# Web based control on Pioneer and many others



## Jasonpctech (Apr 20, 2010)

*I made this simple guide up for Pioneer VSX-2010's and other networked pioneers and it may apply to your receiver if its hooked up to your network and has browser based access.*










Neat huh?

Things you need:

Firefox
Add on for Firefox called Prism
Your Receiver already in your network
perhaps a custom icon**
That is all.

Install Prism found here, https://addons.mozilla.org/en-US/firefox/addon/6665/

Open your Pioneer Internet Radio page in browser. (Or whatever page you want)

Up top go to tools then convert website to application.

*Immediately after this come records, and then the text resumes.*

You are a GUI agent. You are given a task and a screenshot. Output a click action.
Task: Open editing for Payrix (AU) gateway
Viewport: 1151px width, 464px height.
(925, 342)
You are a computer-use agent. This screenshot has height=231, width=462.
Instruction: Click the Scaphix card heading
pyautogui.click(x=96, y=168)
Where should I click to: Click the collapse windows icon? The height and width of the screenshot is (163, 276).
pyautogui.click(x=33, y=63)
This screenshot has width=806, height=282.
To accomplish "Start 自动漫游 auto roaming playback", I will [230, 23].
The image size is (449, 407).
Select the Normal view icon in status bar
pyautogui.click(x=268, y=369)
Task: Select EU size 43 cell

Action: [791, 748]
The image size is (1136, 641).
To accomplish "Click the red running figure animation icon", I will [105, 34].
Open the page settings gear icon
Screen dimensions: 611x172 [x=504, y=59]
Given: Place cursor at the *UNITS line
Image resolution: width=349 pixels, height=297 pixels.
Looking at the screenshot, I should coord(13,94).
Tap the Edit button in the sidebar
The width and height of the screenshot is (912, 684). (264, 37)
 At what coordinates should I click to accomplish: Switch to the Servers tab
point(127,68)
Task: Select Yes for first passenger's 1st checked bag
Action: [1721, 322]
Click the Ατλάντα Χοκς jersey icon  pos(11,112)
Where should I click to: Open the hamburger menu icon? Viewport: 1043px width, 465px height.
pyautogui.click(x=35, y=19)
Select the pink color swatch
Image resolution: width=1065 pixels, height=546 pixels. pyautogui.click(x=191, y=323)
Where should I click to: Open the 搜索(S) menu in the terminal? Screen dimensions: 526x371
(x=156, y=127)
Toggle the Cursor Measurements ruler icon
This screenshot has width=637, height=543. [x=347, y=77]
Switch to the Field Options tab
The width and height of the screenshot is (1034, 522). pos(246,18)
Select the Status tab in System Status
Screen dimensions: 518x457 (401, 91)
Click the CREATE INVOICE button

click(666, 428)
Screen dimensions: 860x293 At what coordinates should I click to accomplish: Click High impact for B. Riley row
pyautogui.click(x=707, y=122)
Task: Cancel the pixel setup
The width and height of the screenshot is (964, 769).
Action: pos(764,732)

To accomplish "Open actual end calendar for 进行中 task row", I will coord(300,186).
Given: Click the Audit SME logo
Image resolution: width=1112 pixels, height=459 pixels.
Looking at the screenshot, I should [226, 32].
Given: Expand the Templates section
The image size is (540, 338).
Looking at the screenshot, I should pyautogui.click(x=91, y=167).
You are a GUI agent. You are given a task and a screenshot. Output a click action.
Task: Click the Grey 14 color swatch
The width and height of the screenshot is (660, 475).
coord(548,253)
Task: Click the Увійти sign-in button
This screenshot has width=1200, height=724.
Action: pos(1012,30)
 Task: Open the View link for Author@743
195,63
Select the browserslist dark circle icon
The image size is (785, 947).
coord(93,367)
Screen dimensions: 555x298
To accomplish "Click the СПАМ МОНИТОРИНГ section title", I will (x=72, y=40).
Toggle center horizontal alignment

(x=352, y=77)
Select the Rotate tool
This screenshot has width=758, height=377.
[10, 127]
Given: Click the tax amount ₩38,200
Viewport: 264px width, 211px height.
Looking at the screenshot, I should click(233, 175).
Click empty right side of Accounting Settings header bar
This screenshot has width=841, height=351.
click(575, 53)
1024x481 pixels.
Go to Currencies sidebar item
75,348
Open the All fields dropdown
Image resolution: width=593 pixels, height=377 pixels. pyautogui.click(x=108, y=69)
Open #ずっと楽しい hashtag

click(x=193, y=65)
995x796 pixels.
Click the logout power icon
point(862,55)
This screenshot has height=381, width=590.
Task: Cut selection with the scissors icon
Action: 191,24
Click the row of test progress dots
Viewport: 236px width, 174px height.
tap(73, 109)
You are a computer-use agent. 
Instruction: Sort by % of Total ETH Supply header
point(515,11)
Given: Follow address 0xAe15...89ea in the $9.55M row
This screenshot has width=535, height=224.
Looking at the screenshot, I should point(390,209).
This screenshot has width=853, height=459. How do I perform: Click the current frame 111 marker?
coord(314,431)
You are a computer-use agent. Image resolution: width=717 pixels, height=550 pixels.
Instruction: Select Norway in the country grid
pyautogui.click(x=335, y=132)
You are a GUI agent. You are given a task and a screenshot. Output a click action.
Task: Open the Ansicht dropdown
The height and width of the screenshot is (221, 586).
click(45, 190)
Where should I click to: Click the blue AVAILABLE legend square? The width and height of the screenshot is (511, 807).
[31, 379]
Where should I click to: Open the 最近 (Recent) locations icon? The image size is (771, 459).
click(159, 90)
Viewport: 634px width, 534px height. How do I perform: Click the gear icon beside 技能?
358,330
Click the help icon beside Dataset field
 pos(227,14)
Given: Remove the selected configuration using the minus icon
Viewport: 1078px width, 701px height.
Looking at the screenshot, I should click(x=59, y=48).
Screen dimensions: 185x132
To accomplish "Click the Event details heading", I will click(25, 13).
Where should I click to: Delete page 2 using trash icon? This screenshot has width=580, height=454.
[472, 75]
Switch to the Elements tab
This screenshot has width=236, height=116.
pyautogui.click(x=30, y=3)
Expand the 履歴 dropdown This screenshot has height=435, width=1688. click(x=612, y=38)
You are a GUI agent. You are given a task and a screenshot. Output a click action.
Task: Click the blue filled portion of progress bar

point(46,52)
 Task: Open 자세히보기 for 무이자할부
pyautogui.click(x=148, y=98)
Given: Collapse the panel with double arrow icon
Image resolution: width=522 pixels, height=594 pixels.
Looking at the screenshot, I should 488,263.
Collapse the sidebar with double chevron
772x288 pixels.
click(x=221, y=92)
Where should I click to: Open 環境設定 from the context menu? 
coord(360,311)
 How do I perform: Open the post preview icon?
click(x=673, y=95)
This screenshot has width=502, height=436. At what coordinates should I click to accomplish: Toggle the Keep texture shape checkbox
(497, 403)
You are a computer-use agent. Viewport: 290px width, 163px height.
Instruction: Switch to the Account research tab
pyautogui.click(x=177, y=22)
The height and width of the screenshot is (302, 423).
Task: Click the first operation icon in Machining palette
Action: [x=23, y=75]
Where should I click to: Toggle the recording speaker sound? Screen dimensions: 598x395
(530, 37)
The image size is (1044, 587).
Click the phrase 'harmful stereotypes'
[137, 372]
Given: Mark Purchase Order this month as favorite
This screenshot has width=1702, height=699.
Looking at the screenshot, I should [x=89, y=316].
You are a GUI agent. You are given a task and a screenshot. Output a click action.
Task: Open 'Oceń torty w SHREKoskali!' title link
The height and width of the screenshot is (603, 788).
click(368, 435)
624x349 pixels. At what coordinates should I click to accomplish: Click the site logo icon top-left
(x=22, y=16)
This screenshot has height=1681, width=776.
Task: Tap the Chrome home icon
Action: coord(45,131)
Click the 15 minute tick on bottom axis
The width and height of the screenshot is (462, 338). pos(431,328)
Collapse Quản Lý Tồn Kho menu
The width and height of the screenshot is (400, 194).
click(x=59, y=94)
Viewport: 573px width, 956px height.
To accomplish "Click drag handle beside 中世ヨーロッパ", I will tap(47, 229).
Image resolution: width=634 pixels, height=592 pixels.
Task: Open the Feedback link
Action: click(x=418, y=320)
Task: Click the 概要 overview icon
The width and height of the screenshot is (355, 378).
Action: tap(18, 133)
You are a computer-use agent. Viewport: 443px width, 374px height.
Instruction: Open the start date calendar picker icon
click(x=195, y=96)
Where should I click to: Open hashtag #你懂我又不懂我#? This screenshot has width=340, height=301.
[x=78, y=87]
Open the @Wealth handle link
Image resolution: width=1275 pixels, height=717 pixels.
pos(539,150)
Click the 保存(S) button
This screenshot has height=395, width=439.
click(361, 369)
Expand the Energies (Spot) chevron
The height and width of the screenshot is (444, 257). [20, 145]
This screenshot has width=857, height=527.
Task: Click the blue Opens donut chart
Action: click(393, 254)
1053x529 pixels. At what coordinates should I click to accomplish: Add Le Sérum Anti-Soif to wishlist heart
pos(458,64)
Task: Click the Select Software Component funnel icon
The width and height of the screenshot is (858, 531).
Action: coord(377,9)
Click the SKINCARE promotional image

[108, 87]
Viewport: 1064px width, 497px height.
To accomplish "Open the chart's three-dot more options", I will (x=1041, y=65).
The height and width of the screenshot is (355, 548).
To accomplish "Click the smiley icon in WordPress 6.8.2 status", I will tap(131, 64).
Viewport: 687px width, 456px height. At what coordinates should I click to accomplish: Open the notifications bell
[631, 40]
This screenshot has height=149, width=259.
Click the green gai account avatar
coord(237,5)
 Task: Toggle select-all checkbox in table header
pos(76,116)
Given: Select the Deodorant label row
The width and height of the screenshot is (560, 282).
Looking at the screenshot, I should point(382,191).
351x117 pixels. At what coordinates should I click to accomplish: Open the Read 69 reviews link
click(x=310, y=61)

If you use my Pioneer icon don't use it yet, wait till the app is on the desktop then simply go into properties and change it there.

Enjoy.
use the bottom link .ico not the .jpg









***My custom windows 256x256 .ico file is here,*
Right click link below and SAVE LINK AS... or it won't work.
http://dl.dropbox.com/u/2228839/PIONEER%20INTERNET%20RADIO.ico


----------



## Dale Rasco (Apr 11, 2009)

That looks pretty cool. It is something I wish I could pull of for my SC-05, but sadly the browser access is limited to version information. Not much else.


----------